(Short problem)
Lay out the material from its first line through the line containing "point(1028,32)", both included, as a Markdown table with the columns Row and Line. Number each line and leave out the blank ones.

***** Task inputs

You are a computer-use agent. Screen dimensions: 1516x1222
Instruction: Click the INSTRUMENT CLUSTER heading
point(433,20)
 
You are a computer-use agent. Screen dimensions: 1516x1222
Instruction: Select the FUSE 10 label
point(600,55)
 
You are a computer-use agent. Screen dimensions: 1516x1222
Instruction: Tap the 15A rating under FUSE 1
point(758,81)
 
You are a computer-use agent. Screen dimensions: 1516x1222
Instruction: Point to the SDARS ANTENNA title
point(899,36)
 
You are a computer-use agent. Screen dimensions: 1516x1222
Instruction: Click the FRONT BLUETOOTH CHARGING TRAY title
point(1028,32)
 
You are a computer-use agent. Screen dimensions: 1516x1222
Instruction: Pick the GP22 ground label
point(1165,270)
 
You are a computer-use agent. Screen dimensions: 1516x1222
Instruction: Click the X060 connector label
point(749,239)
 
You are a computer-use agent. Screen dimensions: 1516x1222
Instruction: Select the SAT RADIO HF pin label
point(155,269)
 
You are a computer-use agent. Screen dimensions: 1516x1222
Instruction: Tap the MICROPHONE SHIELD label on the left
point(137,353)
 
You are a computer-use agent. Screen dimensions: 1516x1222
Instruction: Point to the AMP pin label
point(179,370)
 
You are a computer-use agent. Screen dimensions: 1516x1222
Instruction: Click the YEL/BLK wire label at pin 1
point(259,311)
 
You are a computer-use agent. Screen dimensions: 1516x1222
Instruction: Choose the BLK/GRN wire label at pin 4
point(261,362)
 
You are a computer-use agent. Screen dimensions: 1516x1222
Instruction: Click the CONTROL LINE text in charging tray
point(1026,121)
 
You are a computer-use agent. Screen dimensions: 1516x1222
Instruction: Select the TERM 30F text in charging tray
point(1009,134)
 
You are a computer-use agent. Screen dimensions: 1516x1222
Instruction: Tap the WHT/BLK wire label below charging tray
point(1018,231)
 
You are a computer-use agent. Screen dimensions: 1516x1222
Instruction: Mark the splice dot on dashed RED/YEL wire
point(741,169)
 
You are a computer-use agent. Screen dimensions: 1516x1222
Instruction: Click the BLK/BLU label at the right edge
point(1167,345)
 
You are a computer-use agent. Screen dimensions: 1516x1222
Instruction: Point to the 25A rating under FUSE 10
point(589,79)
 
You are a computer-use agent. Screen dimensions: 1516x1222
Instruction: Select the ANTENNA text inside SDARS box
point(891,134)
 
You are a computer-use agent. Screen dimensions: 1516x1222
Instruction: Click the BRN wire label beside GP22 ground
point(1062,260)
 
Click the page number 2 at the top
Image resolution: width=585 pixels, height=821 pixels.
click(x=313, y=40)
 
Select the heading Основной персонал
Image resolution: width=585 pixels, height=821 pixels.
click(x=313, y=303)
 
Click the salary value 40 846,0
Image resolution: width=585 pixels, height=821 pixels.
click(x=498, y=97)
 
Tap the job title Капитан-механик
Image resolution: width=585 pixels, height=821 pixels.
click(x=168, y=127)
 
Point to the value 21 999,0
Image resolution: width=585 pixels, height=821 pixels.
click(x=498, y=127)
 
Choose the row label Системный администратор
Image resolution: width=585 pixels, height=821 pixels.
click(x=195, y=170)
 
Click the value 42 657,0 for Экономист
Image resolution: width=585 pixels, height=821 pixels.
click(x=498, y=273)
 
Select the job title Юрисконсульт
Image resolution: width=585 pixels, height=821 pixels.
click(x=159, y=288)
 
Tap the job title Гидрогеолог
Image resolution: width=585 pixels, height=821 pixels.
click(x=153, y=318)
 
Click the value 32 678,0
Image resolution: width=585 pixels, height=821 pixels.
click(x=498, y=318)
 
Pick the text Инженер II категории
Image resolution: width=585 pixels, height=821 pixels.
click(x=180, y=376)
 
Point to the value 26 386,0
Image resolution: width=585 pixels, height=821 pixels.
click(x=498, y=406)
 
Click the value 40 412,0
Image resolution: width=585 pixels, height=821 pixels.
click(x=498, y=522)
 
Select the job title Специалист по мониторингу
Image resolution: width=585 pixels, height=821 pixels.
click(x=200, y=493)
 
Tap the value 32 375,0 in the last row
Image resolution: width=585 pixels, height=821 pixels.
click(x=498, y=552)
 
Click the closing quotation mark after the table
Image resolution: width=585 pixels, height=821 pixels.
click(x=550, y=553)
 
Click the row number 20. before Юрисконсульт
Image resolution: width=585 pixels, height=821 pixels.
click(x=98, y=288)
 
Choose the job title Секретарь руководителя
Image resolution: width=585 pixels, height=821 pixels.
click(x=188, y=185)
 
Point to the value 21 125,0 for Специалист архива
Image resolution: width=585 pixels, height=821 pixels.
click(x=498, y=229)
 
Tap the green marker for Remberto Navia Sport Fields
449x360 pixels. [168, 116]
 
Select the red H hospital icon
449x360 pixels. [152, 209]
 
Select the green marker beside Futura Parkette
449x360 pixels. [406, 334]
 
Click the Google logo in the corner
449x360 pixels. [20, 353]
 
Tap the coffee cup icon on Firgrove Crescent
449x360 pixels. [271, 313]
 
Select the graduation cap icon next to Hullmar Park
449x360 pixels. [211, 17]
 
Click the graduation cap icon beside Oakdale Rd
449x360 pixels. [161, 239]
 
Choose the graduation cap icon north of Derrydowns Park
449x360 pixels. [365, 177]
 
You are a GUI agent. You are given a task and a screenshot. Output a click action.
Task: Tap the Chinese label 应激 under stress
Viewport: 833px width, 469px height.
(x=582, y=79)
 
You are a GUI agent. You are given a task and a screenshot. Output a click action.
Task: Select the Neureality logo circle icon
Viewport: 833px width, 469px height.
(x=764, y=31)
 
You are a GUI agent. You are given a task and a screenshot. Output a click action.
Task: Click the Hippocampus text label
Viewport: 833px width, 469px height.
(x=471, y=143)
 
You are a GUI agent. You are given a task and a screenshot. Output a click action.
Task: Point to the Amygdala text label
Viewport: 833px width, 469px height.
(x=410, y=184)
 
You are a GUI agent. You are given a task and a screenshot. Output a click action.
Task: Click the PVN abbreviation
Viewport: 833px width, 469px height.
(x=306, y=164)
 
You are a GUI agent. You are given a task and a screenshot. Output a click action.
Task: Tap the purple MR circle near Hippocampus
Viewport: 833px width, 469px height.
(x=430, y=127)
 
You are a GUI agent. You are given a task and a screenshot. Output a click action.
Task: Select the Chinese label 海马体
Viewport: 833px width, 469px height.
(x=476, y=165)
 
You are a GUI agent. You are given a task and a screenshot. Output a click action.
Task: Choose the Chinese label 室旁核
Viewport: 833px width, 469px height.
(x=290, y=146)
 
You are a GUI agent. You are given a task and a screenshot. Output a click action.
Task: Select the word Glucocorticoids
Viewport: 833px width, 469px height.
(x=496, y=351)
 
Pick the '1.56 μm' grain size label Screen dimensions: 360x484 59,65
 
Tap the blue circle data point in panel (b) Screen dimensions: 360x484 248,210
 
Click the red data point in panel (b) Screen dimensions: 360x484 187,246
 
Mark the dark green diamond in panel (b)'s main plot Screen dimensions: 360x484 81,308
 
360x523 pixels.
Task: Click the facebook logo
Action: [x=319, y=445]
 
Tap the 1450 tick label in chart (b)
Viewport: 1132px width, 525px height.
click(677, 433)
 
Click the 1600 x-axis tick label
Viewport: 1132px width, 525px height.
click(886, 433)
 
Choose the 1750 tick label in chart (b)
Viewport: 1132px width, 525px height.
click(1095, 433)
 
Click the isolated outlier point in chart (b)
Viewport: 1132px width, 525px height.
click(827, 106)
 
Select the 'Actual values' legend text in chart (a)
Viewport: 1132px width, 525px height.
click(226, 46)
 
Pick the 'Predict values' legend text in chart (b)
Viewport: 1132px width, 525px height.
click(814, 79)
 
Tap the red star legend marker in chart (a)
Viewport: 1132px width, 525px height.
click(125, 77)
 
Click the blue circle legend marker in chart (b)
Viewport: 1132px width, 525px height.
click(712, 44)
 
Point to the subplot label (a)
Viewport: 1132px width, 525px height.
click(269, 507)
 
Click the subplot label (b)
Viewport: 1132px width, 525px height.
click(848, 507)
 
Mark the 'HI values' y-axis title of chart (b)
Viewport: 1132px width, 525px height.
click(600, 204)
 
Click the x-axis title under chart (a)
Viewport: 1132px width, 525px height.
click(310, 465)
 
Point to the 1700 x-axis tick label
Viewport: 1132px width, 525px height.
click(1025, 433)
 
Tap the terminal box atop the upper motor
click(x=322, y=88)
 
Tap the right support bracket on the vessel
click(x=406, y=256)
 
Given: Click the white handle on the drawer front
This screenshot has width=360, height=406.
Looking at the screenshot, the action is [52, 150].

**********

(Answer for the task)
| Row | Line |
|---|---|
| 1 | You are a computer-use agent. Screen dimensions: 1516x1222 |
| 2 | Instruction: Click the INSTRUMENT CLUSTER heading |
| 3 | point(433,20) |
| 4 | You are a computer-use agent. Screen dimensions: 1516x1222 |
| 5 | Instruction: Select the FUSE 10 label |
| 6 | point(600,55) |
| 7 | You are a computer-use agent. Screen dimensions: 1516x1222 |
| 8 | Instruction: Tap the 15A rating under FUSE 1 |
| 9 | point(758,81) |
| 10 | You are a computer-use agent. Screen dimensions: 1516x1222 |
| 11 | Instruction: Point to the SDARS ANTENNA title |
| 12 | point(899,36) |
| 13 | You are a computer-use agent. Screen dimensions: 1516x1222 |
| 14 | Instruction: Click the FRONT BLUETOOTH CHARGING TRAY title |
| 15 | point(1028,32) |